As we answer this (Dec/2020), we do not fully know the answer yet.  It is a complicated question as it relates to both the safety of the vaccine, and how well it works.  Safety is really the key part, and because the technology being used to develop the COVID19 vaccines is mostly new, we do not have the experience to know for sure if it’s safe.  That said, there is currently no reason to think it won’t be safe, as they are not LIVE vaccines, which are contraindicated for many individuals with arthritis because of the medications they are on.  As we get closer to having vaccine available, we expect more data to also come out which will help inform this decision.  Stay tuned as we learn more, and check with your rheumatologist for your particular situation.

Click here to visit our COVID-19 vaccine information page, which we will keep up to date, or our YouTube site with COVID-19 information videos.

Q:

Marieanne from Sarnia asks: I was recently diagnosed with rheumatoid arthritis.  I was started on a tapering dose of Prednisone, methotrexate, and hydroxychloroquine.  It has been nearly 3 months and I am still noticing increasing pain and worsening symptoms if I lower my prednisone dose.  Is this normal?

The goal in the treatment of rheumatoid arthritis is to eliminate joint pain, stiffness and swelling while improving function and preventing joint damage.  DMARDs, including methotrexate and hydroxychloroquine, are the class of medications which are used to achieve this goal.  However, they do not always work as well as we want.  It is important to work with your rheumatologist to find the right combination of DMARDs that work for you.  Fortunately, there are many options available, and many patients are able to find success with the right combination.  Until that combination is found, treatment also needs to focus on ensuring best control of your symptoms.  That may include pain relievers, anti-inflammatories, or glucocorticoids such as Prednisone.
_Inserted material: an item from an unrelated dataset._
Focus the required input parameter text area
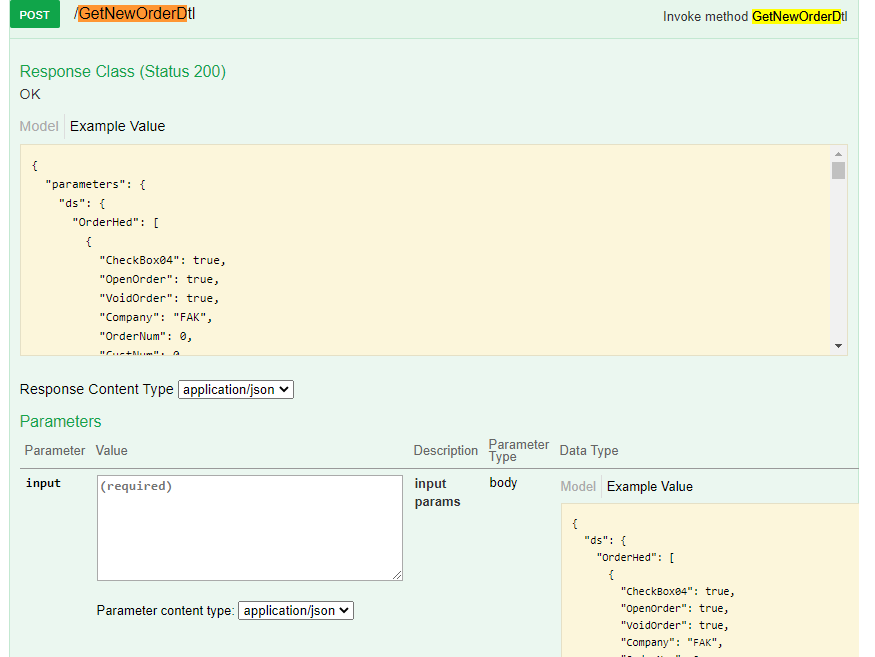 click(x=249, y=527)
The process to find the right treatment combination can be slow in some patients.  That can be frustrating as it sometimes can feel like your health care team will never find the right treatments.  A positive attitude, education around your disease, and working with your rheumatologist and health care team members will help you achieve your goals.

Q:

Iris from Edmonton asks: I have been getting gold injections for rheumatoid arthritis for 35 years, with great results. I think I want to quit. Is it safe for me to quit the gold injections “cold turkey?”

When it comes to quitting most medications for arthritis, it is considered safe to just stop them.  You do not need to do it slowly over time.  This would apply to gold, which was the literal “gold standard” for treating RA years ago, but also to options like methotrexate, hydroxychloroquine, leflunomide, and the biologics.  The only one to be very cautious with is prednisone, which in most cases should NOT be stopped suddenly without input from your physician.

All that said, it is usually best to discuss with your rheumatologist prior to making this decision.  While safe, stopping medication does not mean there will not be consequences.  In particular, your rheumatologist can discuss with you the risk of your RA becoming active again when you stop your medication, and perhaps can provide strategies to help reduce those risks.

Q:

Sherry from Calgary asks: I was just diagnosed with Rheumatoid Arthritis. I was prescribed methotrexate and hydroxychloroquine. I am currently in a flare so need to continue with diclofenac to control the pain. Is this drug combination safe?

There are animal based studies that suggest a concern about using methotrexate and any anti-inflammatory, including diclofenac, together.  However, this combination is used commonly in patients with rheumatoid arthritis without any significant concerns.  It is an appropriate way to control symptoms while waiting for the disease modifying agents, such as methotrexate and hydroxychloroquine, to start working.  While all these medications have potential side effects, there are no significant increased risks when used together.